** Begin Selection **
You are on the right track when you note that some images or image elements might provide luminosity almost entirely to a single color channel. The issue is simply that this channel gets "swamped" (i.e. - over exposed) even though the overall image luminosity seems relatively low. Although this isn't strictly an accurate way to describe it, it is essentially that you overexpose the red channel and underexpose the others. In the same way that highlights (say clouds in the sky) blow out when you over expose an image, here the reds blow out - and in the same way that cloud highlight detail is lost and you get pure white, red highlight detail is lost and you get essentially pure red.
The notion that the camera should always be able to correctly interpret and expose for any complex situation that is thrown at it, without intervention or judgment by the photographer is unfortunate. Cameras can do this in many, many cases, but sometimes we still need to make some decisions ourselves when confronted by challenging lighting and other situations. Here, I have learned that when the scene is very "hot" in one color channel that a) there is a risk of blowing out that channel, b) the averaged luminosity histogram display will not tell you this since it averages the three color channels, c) it is a great idea to use the RGB histogram display the separately shows the three color channels, and d) you should, in most cases, err on the side of underexposure rather than overexposure.
** End Selection **
** Begin Excerpted records **
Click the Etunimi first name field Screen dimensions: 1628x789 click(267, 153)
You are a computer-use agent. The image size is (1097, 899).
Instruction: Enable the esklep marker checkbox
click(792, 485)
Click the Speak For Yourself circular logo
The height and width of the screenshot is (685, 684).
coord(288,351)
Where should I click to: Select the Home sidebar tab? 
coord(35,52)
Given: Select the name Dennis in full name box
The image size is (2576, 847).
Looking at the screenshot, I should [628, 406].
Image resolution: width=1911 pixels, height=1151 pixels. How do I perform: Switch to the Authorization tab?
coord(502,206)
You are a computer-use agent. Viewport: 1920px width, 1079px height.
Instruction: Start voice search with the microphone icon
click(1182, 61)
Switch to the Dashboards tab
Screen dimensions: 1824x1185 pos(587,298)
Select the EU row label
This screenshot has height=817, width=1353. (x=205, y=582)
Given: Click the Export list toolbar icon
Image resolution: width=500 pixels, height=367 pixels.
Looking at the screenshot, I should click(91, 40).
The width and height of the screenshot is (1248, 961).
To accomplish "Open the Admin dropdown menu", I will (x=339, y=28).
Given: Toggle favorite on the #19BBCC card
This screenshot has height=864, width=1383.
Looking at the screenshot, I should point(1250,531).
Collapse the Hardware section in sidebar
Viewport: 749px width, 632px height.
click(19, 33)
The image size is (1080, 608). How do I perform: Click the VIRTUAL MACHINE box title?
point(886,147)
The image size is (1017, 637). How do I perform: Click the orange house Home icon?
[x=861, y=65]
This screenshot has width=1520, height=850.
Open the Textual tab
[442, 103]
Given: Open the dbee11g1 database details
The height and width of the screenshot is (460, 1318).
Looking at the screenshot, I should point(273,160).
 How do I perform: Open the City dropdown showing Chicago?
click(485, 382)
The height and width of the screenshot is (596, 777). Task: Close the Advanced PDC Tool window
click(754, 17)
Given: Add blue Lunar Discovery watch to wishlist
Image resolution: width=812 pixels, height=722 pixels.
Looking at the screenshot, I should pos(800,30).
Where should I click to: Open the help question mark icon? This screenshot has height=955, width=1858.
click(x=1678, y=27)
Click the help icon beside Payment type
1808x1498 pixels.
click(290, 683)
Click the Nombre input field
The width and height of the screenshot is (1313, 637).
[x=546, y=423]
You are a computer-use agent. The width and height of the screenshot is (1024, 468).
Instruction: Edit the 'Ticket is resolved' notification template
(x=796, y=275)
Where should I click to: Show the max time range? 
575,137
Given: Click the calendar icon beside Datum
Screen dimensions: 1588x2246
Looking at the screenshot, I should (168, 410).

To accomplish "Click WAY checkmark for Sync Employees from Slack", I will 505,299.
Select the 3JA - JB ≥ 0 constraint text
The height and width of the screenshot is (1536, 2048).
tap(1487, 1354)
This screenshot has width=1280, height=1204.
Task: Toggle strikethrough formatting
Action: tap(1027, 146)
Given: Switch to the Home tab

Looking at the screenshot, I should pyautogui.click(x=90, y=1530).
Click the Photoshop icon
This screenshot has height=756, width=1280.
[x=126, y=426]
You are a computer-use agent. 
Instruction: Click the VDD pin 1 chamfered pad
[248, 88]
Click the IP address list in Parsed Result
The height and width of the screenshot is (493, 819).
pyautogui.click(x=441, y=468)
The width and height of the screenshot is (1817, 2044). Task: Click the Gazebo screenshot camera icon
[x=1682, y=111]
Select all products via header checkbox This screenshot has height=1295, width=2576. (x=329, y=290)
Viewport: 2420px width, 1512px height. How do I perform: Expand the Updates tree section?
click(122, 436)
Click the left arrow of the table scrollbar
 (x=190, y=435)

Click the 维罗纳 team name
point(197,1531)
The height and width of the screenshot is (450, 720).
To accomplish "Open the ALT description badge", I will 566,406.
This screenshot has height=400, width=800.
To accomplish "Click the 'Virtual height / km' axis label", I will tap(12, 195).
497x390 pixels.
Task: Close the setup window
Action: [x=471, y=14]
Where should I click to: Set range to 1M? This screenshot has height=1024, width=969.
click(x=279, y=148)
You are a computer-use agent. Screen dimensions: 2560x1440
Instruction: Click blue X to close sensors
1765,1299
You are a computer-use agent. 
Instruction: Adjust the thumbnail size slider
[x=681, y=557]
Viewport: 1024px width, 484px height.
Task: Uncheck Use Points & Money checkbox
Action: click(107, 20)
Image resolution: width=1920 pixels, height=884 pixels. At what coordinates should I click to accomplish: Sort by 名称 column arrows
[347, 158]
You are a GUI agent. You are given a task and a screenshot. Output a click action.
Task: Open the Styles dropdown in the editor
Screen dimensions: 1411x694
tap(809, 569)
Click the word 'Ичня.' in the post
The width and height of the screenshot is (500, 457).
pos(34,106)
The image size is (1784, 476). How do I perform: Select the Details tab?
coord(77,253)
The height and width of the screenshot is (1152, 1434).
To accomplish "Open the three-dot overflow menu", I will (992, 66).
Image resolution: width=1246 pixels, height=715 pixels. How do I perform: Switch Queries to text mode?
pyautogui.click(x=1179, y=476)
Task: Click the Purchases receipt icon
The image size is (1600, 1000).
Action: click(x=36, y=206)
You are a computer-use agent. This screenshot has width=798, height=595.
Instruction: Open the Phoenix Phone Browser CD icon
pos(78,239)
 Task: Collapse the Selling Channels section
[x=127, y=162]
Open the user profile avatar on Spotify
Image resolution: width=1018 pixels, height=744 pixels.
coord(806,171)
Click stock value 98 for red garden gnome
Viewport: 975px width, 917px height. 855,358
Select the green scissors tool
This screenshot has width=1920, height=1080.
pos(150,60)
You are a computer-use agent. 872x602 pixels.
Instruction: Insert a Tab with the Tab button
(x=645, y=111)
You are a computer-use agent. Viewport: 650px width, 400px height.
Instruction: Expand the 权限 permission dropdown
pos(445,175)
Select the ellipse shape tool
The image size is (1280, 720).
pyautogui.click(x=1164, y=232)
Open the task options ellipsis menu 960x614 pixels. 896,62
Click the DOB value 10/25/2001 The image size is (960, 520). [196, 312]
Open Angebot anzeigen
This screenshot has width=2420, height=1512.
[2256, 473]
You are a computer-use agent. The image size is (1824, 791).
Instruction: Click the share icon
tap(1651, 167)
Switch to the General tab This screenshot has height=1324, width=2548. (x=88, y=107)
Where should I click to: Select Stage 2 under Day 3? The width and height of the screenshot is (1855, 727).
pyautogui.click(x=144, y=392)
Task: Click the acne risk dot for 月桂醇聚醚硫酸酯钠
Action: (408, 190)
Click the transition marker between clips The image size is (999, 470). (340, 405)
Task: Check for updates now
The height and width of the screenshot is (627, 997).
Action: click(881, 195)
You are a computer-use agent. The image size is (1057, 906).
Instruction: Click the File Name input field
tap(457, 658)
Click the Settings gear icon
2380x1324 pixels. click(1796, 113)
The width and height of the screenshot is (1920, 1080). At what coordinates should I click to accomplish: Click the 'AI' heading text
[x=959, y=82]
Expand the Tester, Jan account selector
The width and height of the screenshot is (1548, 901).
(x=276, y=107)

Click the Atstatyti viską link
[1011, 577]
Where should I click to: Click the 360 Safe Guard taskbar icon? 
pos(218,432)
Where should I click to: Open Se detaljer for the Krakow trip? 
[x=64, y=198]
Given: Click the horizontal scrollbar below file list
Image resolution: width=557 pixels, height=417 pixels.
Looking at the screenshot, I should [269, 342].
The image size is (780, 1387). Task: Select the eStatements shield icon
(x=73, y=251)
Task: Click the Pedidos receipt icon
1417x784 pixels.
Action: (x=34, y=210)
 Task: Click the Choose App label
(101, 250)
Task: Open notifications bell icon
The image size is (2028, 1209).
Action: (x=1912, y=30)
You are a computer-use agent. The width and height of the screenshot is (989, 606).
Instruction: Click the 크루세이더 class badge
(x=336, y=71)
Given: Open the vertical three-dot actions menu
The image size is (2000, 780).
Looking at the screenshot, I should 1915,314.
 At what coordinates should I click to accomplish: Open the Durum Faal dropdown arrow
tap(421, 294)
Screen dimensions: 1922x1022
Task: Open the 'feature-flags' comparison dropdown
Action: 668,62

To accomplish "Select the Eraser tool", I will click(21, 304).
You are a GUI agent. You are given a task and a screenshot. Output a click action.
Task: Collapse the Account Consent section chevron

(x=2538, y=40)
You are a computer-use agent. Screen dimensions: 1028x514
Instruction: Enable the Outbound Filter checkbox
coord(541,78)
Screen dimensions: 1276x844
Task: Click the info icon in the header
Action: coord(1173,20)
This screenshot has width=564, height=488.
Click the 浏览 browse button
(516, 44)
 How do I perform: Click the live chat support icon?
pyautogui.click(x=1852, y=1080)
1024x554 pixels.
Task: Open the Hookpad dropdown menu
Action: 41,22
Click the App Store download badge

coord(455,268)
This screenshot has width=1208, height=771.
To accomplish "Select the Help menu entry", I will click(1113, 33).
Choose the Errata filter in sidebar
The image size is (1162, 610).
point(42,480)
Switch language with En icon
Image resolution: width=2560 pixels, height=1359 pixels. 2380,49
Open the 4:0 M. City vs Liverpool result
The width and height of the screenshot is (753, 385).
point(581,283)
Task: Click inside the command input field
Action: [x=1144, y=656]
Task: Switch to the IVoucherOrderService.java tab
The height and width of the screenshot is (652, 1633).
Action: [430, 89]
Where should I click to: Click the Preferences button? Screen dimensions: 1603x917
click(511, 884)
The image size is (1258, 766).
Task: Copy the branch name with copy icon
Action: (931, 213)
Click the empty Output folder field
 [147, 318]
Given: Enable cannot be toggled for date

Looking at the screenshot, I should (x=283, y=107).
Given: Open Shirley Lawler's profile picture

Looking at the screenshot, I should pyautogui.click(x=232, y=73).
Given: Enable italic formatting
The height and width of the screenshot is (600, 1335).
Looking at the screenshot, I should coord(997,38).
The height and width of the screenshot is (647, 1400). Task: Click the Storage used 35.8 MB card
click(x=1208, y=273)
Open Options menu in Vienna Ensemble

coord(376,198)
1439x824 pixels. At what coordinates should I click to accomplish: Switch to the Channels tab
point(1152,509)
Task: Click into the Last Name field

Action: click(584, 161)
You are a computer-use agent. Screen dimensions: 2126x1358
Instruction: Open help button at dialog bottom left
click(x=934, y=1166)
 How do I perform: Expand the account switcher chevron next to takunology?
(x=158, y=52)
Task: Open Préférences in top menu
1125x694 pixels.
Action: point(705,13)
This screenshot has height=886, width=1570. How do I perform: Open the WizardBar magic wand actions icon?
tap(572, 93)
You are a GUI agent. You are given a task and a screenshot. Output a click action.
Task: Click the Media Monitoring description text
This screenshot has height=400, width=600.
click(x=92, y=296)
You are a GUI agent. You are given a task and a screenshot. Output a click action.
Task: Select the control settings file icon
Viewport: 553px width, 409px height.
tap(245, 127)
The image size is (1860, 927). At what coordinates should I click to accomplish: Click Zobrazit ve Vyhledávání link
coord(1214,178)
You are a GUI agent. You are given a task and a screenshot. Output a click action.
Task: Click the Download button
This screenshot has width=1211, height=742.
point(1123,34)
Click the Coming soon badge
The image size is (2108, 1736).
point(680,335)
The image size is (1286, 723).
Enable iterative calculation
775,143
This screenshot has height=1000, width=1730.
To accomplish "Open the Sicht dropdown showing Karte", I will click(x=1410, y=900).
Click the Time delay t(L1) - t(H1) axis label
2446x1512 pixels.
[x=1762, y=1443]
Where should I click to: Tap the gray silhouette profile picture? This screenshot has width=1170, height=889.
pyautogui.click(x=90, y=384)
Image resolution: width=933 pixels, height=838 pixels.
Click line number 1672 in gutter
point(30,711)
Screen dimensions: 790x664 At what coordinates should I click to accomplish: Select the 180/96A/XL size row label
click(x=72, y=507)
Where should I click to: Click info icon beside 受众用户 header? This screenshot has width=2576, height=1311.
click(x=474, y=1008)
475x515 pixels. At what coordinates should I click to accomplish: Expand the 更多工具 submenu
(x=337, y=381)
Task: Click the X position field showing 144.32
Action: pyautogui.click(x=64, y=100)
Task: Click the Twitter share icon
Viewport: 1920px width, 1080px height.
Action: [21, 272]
** End Excerpted records **
**Requirements**.
1. According to the passage on color channel overexposure, why does the averaged luminosity histogram fail to show that one channel is at risk of blowing out?
2. Continue the passage on color channel overexposure from the point where it stops.

**Replies**.
1. It averages the three color channels.

2.
I believe that current sensors still have twice as many green sensing photo sites. However, I think your explanation, while it has some interesting merit, is not getting at the essential problem or the relatively simple solution to it.
Dan
Access wrote:
Actually I was thinking about this late last night and thought of something, is this what is going on?
When the part of the photo is pure red, that means it has no green or blue component. Meaning it will only show up on the red part of the bayer array, and not the green and blue part which will be zero or close to zero. Meaning, one third (or less if the bayer doesn't favor red) the advertised resolution, and less luminence data to average over or interpolate from. The raw conversion software does the best job it can, but it can only do so much since 2/3rd or more of the data that is normally there isn't.
Because with a bayer array sensor, isn't it normally interpolating color data in order to get the full resolution and even luminence precision?
It only happens with pure red, or blue (rarer). I've never seen it with green. Red may be the worst case because the bayer favors green over blue and blue over red. I know in the old days bayers sometimes had two greens for every one blue and red, but modern day I believe the patterns are more complicated than that.
And out of habit now, I only turn on HTP if I think it's going to be necessary.